Um novo boletim divulgado pela Fundação Oswaldo Cruz (Fiocruz) nesta sexta-feira (20) acende um sinal de alerta para a saúde pública brasileira. O relatório InfoGripe aponta um crescimento significativo na circulação do vírus Influenza A em diversas regiões do país. Este avanço tem sido diretamente associado a um aumento nos registros de Síndrome Respiratória Aguda Grave (SRAG), condição que exige atenção redobrada das autoridades e da população.
Expansão Geográfica e Impacto do Vírus Influenza A
O relatório detalha que a elevação na atividade do Influenza A não se restringe a localidades isoladas, mas manifesta uma tendência nacional. Entre as áreas mais afetadas, destacam-se o estado do Mato Grosso e a maioria dos estados da Região Nordeste, com exceção do Piauí. Na Região Norte, Amapá, Pará e Rondônia observam uma alta expressiva. O Sudeste também é impactado, com o Rio de Janeiro e o Espírito Santo registrando aumento na incidência de casos impulsionados pelo vírus da gripe.
Cenário Epidemiológico das Síndromes Respiratórias Agudas Graves
A análise da Fiocruz sobre os casos de SRAG desde o início de 2026 revela a complexidade do panorama viral respiratório. Embora o Influenza A seja uma preocupação crescente, outros patógenos contribuem significativamente para o quadro.
Agentes Virais em Casos de SRAG
Os dados de prevalência indicam que o Rinovírus foi responsável por 41,9% dos casos positivos de SRAG, posicionando-se como o principal agente. O Influenza A surge em segundo lugar, com 21,8% dos casos, seguido de perto pelo Sars-CoV-2 (vírus da Covid-19), com 14,7%. O Vírus Sincicial Respiratório (VSR) contribui com 13,4%, enquanto o Influenza B responde por 1,5% dos diagnósticos.
Perfil de Mortalidade e Tendências Recentes
Quanto aos óbitos associados à SRAG, o Sars-CoV-2 lidera o panorama geral com 37,3%. O Influenza A é o segundo agente mais letal, sendo identificado em 28,6% das mortes, à frente do Rinovírus (21,8%), VSR (4,5%) e Influenza B (2,5%). Contudo, uma análise das últimas quatro semanas epidemiológicas demonstra uma mudança notável: a prevalência de óbitos por Influenza A e Sars-CoV-2 se iguala em 30,8% cada, indicando um recrudescimento da gripe em termos de fatalidade recente. O Rinovírus aparece em 27,5%, VSR em 5,5% e Influenza B em 2,7% nesse período mais recente.
Estratégias Nacionais de Vacinação e a Importância da Prevenção
Diante do cenário epidemiológico, o Ministério da Saúde, em conjunto com a Fiocruz, estabeleceu três estratégias nacionais de vacinação para 2026. O foco primordial é ampliar a cobertura vacinal e, consequentemente, reduzir a incidência de doenças imunopreveníveis.
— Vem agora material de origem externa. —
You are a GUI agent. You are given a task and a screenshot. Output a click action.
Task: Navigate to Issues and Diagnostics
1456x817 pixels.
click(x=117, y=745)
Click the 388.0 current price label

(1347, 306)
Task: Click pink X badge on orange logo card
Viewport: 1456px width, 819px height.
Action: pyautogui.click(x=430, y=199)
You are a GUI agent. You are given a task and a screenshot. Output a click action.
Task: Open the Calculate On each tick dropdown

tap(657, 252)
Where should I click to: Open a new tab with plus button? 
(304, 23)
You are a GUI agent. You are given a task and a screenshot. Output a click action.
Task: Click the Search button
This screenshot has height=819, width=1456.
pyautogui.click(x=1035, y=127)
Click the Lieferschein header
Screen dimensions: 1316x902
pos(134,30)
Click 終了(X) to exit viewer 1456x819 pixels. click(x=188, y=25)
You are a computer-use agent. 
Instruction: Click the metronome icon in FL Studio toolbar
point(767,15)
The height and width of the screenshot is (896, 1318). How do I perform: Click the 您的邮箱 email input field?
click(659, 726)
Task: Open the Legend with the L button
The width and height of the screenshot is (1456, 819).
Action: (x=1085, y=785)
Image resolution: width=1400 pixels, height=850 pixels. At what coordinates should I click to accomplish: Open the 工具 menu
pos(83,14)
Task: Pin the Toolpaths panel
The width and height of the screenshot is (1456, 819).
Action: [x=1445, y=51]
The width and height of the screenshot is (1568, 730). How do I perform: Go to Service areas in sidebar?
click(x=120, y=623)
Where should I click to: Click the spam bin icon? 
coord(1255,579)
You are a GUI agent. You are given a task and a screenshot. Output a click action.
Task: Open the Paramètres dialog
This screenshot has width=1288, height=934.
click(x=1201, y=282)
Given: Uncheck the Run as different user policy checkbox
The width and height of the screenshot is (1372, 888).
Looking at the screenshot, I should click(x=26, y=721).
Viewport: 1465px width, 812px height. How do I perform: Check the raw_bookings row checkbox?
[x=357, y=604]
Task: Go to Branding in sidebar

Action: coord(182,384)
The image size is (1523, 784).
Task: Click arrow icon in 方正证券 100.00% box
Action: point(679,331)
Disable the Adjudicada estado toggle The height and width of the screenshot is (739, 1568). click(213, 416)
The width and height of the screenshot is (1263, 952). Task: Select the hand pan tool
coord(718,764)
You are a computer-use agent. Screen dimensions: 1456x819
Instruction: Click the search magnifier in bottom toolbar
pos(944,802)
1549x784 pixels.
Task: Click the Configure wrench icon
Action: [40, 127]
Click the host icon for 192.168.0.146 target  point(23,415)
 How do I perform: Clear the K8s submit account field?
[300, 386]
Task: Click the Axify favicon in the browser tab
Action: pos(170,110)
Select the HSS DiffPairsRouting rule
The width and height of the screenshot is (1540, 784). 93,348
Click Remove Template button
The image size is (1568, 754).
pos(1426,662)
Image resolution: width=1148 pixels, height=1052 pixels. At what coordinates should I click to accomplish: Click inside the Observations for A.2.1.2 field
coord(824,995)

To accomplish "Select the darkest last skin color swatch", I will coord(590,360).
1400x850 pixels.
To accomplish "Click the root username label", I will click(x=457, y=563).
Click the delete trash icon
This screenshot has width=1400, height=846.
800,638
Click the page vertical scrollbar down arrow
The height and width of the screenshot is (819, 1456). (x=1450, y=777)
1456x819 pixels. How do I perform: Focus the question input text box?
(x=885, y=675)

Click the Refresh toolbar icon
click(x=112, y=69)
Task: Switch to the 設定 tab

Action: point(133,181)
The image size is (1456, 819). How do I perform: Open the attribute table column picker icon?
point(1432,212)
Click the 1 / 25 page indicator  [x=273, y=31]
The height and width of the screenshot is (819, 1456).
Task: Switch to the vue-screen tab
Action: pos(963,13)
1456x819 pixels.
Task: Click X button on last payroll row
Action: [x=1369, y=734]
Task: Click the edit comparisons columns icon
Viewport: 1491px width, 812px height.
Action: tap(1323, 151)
Conforme destacado pela pesquisadora da Fiocruz Tatiana Portella, a vacinação é a ferramenta mais eficaz para conter a progressão de casos graves e mortes.
A campanha de vacinação contra a Influenza para as regiões Nordeste, Centro-Oeste, Sul e Sudeste está programada para ocorrer entre 28 de março e 30 de maio, com um 'Dia D' de mobilização nacional previsto para o próximo sábado. Além disso, a pesquisadora ressalta a disponibilidade da vacina contra o VSR para gestantes, sublinhando o compromisso com a proteção dos grupos mais vulneráveis. A partir de 28 de março, a imunização contra o Influenza A será iniciada para os grupos prioritários, um passo crucial para mitigar o impacto do vírus.
Conclusão: A Vacinação como Pilar da Saúde Coletiva
O alerta da Fiocruz reforça a necessidade urgente de adesão às campanhas de vacinação. Com o vírus Influenza A em ascensão e contribuindo significativamente para o quadro de SRAG e óbitos, a proteção individual por meio da vacina se traduz em um benefício coletivo inestimável. A vigilância epidemiológica contínua, aliada à conscientização e participação da população nas estratégias de imunização, é fundamental para preservar a saúde e o bem-estar da sociedade brasileira diante dos desafios impostos pelos vírus respiratórios.